Civil Engineering Professor Ioannis Kougioumtzoglou Wins NSF Career Award

Apr 03 2018 | By Holly Evarts | Photo: Eileen Barroso

Ioannis Kougioumtzoglou, assistant professor of civil engineering and engineering mechanics, is the fifth junior faculty member at Columbia Engineering this year to win a Faculty Early Career Development (CAREER) award from the National Science Foundation (NSF). He joins Daniel EspositoAgostino CapponiKaren Kasza, and James Teherani in receiving the NSF’s most prestigious award in support of the early career-development activities of junior faculty.

Ioannis Kougioumtzoglou

The five-year grant will fund Kougioumtzoglou’s research on analyzing complex engineering systems that have random behavior. Specifically, his project, “A Path Integral Methodology for Accurate and Computationally Efficient Stochastic Analysis of Diverse Dynamical Systems,” is focused on fundamental research to adapt, extend, and apply path-integral-based mathematical tools and techniques from theoretical physics to determine the response and assess the reliability of stochastic engineering dynamical systems.

The analysis and eventual design of these structural and mechanical systems, whose applications range from nano-resonators to civil infrastructure, require powerful mathematical tools that can account not only for complex response behaviors but also for the presence of uncertainties in the modeling process. Current state-of-the-art analysis techniques are either highly accurate or computationally efficient, but not both.

“It has been very difficult to develop a methodology for proper system analysis, design, and optimization that is both fast and accurate,” explains Kougioumtzoglou, who joined Columbia Engineering in 2014. “But we think we are on the right track. Our preliminary results are already very promising. With this NSF support, we are hoping to create a paradigm shift in the way modern engineering systems and structures are analyzed and eventually designed under the presence of uncertainties.”

Kougioumtzoglou’s research interests focus on the general area of mathematical modeling and dynamics of complex structural/mechanical systems with emphasis on uncertainty quantification aspects. The methodology proposed in his NSF project is unique in that it provides both considerable accuracy and computational efficiency and promises, he says, “to push the current capabilities of stochastic analysis to unprecedented levels.”
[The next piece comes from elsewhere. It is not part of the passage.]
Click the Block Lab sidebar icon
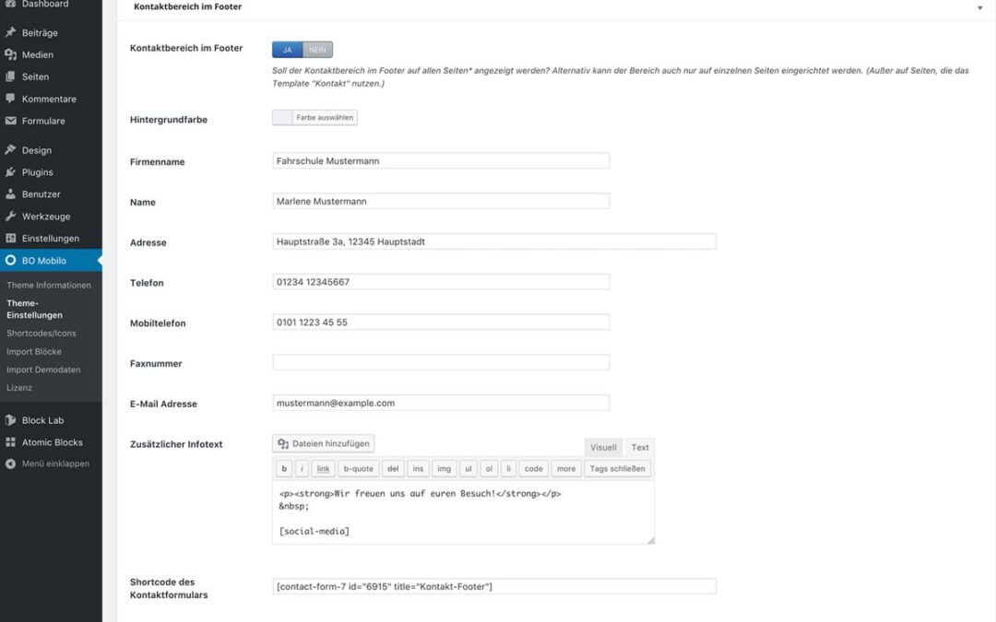Image resolution: width=996 pixels, height=622 pixels. tap(11, 420)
In order to achieve this high accuracy, including even estimating the probability of highly rare events, Kougioumtzoglou’s approach is to account for higher order terms (fluctuations) in related path integral expansions. At the same time, he will quantify the error of the methodology. To achieve high computational efficiency and account for a large number of stochastic dimensions (>100), he will explore highly sparse representations for the system response in conjunction with appropriate optimization algorithms. His methodology aims to be versatile, accounting for cases of complex stochastic excitation and system modeling including fractional derivatives, and non-Gaussian, nonlinear, and hysteretic response behaviors.
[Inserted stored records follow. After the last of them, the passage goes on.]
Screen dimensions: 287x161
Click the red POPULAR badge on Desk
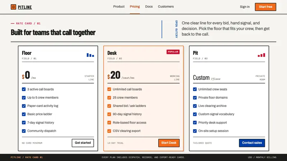point(173,52)
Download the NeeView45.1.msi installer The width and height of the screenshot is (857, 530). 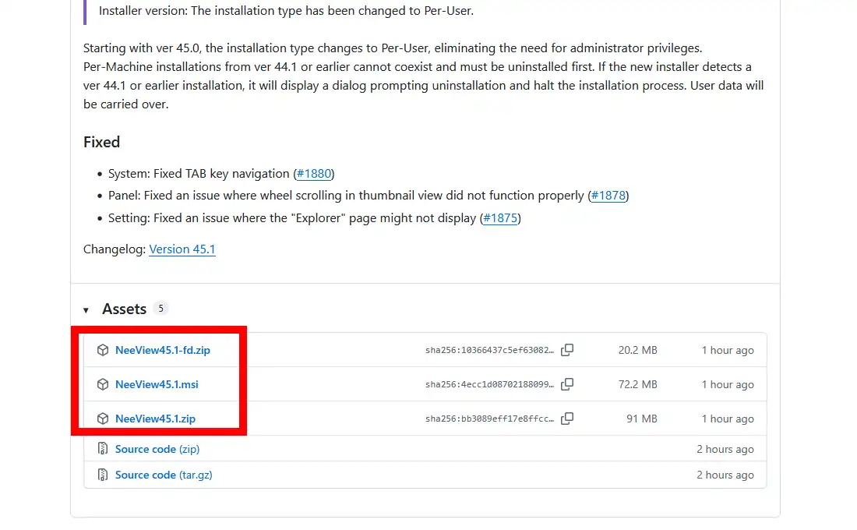(157, 385)

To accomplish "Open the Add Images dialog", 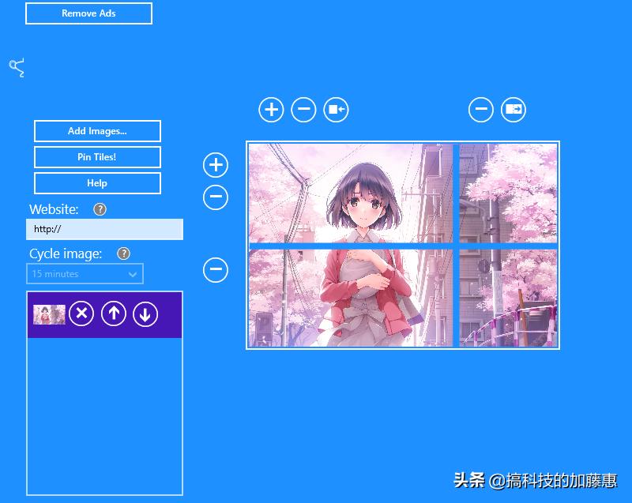I will coord(96,131).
If successful, Kougioumtzoglou’s technique could have a major impact on a number of emerging technologies, including nano-mechanics and energy harvesting. This could lead to a revolutionary change in the optimization and design of diverse engineering systems, such as nano-mechanical oscillators, vibratory energy harvesters, and civil infrastructure systems, with an eventual reduction in cost and an increase in the quality of such systems and structures.